Saved entries
= Beginning of Section =

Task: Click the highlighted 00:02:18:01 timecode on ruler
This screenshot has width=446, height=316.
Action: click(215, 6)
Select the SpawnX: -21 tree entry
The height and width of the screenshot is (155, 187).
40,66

= End of Section =

Directions
Reproduce all of the data exactly as given.

Completed exercise
Task: Click the highlighted 00:02:18:01 timecode on ruler
This screenshot has width=446, height=316.
Action: click(215, 6)
Select the SpawnX: -21 tree entry
The height and width of the screenshot is (155, 187).
40,66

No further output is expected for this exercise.